Entries on where items appear —
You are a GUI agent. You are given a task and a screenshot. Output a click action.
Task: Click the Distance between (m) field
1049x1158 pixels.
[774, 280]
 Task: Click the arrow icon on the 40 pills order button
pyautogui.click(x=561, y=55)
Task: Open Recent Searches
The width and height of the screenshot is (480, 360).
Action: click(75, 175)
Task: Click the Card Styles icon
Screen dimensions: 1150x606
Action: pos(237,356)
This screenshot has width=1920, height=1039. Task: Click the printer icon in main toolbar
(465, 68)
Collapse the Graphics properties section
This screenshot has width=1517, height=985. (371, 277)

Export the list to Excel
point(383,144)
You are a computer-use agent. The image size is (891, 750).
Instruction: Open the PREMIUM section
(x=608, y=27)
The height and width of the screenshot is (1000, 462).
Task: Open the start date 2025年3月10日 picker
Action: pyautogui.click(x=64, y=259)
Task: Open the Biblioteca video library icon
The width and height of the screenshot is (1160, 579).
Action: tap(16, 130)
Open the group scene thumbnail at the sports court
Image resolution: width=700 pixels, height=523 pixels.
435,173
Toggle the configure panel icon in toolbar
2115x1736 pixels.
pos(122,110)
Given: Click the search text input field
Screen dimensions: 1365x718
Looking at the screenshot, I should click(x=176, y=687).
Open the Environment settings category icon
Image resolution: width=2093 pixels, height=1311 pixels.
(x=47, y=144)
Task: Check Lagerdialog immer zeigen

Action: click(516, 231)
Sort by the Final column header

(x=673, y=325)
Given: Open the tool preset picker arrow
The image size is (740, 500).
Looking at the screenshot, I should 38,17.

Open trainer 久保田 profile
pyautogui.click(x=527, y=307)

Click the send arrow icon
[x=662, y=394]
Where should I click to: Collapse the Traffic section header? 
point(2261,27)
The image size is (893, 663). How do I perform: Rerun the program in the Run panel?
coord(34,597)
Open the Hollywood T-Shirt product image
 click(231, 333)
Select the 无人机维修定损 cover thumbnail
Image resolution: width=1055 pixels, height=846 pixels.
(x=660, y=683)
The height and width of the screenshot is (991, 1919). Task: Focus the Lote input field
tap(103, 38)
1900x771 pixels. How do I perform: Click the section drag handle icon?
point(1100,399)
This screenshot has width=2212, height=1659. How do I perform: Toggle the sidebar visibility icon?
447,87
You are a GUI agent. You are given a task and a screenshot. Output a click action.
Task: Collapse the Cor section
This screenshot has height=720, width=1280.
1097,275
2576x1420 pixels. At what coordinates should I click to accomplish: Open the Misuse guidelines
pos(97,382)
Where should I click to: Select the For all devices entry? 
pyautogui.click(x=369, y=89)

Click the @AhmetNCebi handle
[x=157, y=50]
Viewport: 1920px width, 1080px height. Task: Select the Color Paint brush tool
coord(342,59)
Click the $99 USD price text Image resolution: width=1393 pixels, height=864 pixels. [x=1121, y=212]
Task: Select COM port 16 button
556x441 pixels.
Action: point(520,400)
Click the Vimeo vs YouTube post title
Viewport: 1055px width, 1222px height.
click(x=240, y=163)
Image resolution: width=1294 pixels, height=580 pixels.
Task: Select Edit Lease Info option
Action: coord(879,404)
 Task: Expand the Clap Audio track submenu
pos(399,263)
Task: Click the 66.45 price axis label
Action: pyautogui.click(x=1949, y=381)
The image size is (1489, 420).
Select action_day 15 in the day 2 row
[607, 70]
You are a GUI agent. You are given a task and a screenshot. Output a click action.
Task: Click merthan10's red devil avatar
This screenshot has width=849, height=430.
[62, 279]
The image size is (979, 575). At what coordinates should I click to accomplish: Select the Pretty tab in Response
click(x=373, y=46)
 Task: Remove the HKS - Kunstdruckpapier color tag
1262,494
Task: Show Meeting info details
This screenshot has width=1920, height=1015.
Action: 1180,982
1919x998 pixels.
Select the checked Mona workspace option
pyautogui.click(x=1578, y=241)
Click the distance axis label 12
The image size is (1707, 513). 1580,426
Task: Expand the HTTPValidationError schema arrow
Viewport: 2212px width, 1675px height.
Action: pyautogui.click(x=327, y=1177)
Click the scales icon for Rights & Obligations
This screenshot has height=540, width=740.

What to do —
Rewrite the stretch from the line containing "The height and width of the screenshot is (991, 1919)." through the line containing "point(1100,399)" as a two-column CSV with the headers request and answer, one line per row, giving its text and its answer. Enclose each field in double quotes and replace any line breaks with spaces.

The result —
request,answer
"The height and width of the screenshot is (991, 1919). Task: Focus the Lote input field","tap(103, 38)"
"1900x771 pixels. How do I perform: Click the section drag handle icon?","point(1100,399)"